Verder loopt in het dorp alles gesmeerd: er zijn nu 2 tafeltjes aangekomen, gemaakt in een naburig dorp, de erste tafels in Fintiguila – helaas op de dag dat we vertrekken!… Maar wat een lust om het gasfornuis op een TAFEL te kunnen zetten in plaats van in het zand, en er nu bijna zeker van te kunnen zijn dat de kippen niet in de kookpot meer kunnen kakken…. Overigens zag ik een klein jongetje zijn grote behoefte doen vlak in de ingang tot de koer: vrij groen en waterig. Binnen de 10 seconden stonden de kippen het op te pikken – dezelfde kippen die straks met de mensen mee uit dezelfde teil eten en die het snot uit de neus van de kinderen komen pikken als ze slapen….
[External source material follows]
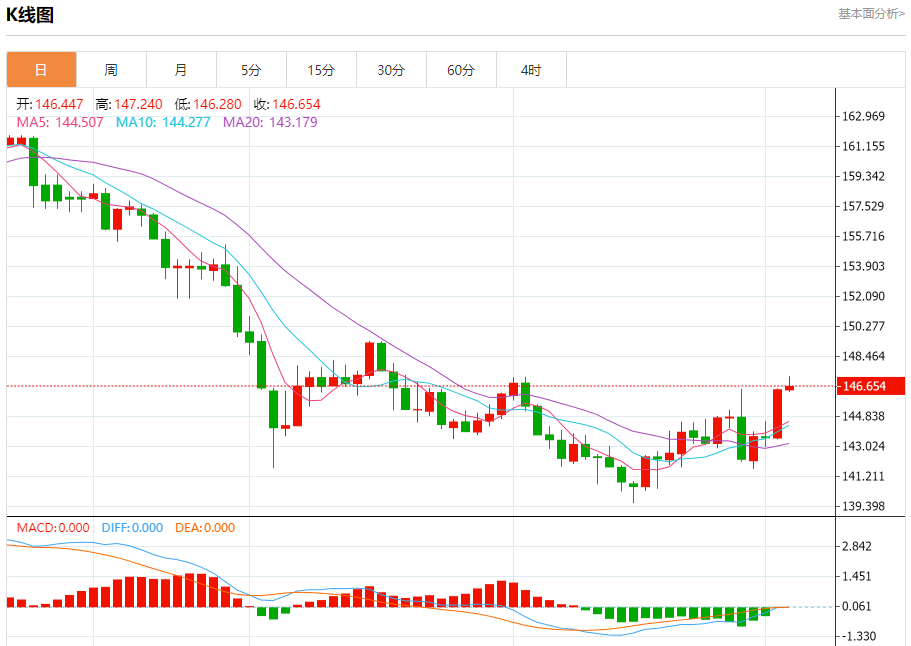
Task: Click the latest red candlestick on chart
Action: click(789, 386)
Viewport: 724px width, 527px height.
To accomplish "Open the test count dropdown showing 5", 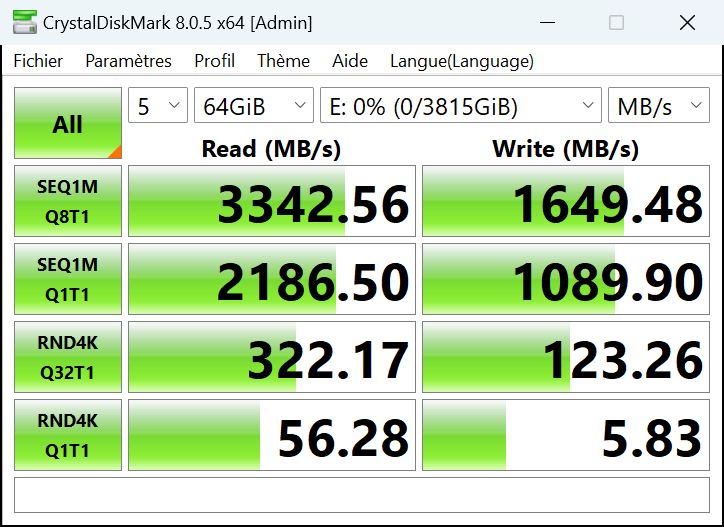I will (x=158, y=107).

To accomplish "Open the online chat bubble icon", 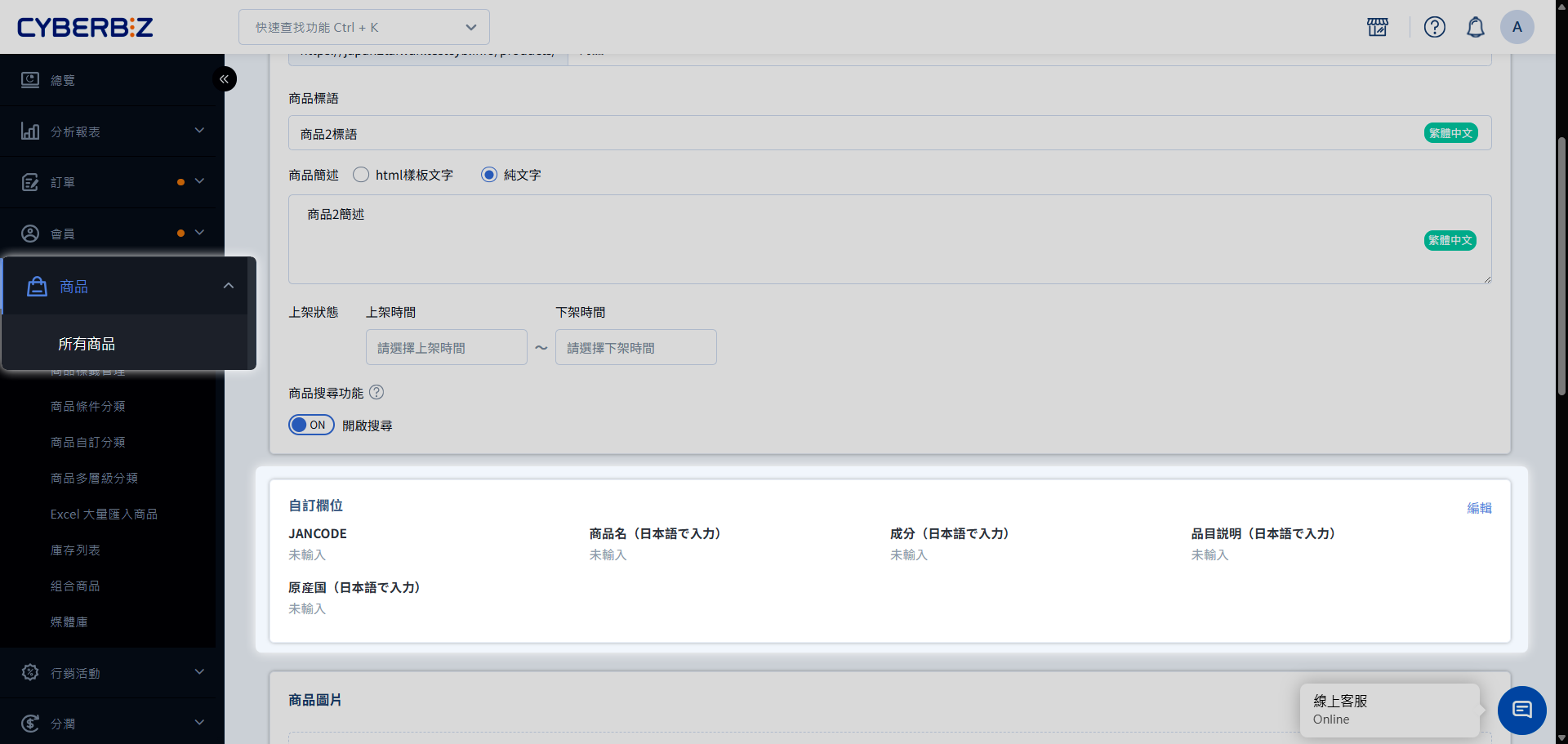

Nou ja, alles loopt gesmeerd: Mimi zag hoe maandagmiddag een jongetje met een dikke stok op de kop van een geit aan het slaan was en haar poten waarschijnlijk heeft gebroken – het dier was een beetje weerspannig toen het jongetje haar aan een paaltje wou vastbinden. Het dier wankelde en haar geklaag sloeg over. Dinsdagmiddag zien we Drahmane en Sedou een dode geit wegdragen. Niemand zegt iets, niemand vraagt iets, waarschijnlijk is het weer zoiets als ‘Dieu le veut”…. Diezelfde middag lig ik even op een bank te rusten, doe mijn ogen even dicht, maar 10 minuten later hoor ik zo’n kabaal vlak naast me dat ik ze weer open doe. Op de grond ligt een jongen van een jaar of 10, boven hem torent Kadisja die bezig is hem grondig af te rossen. Hier is de jonge, tengere Kadisha, die nooit wat zegt en alles goed vindt, die werkt als een paard, die nu tekeer gaat als een furie – ze schopt en slaat de jongen waar ze hem maar raken kan. Ik kan het doffe geluid van haar slagen op zijn rug en borst horen. Want vergeet niet: vrouwen hier hebben de kracht van een bokser: Kadisja hijst zonder problemen een jerrycan van 30 liter water op haar hoofd, en gaat dan naar huis, met in 1 hand nog een emmer water (en natuurlijk een kind op haar rug). De jerrycan op haar hoofd kan ik zelf nauwelijks optillen. Dus een mep van een vrouw hier is iets anders dan in Europa. Ik zie dat twee vrouwen toesnellen en Kadisja van de jongen af trekken, maar ook dan gaat zij door met slaan…. Wat als die vrouwen niet hadden ingegrepen? Dragen ze dan morgen een dood jongetje in plaats van een dode geit weg, en zegt of vraagt weer niemand iets, en denkt iedereen “Dieu le veut”?… Kindermishandeling in familieverband komt hier op grote schaal voor, en vaders die hun kinderen doodslaan is hier zo doodgewoon dat er openlijk over gepraat wordt. Een politie-onderzoek komt er nooit. Hoe zou de politie zich daarmee bemoeien? Die heeft er noch de opleiding voor (er bestaat geen politieschool in Mali, de opleiding is die van militair…, en dus kennen politie-agenten zelf de wet niet) en evenmin de personele en andere middelen. En de gemiddelde agent moet zorgen om voldoende boetes voor eigen rekening te verstrekken – om zijn gezin in leven te houden!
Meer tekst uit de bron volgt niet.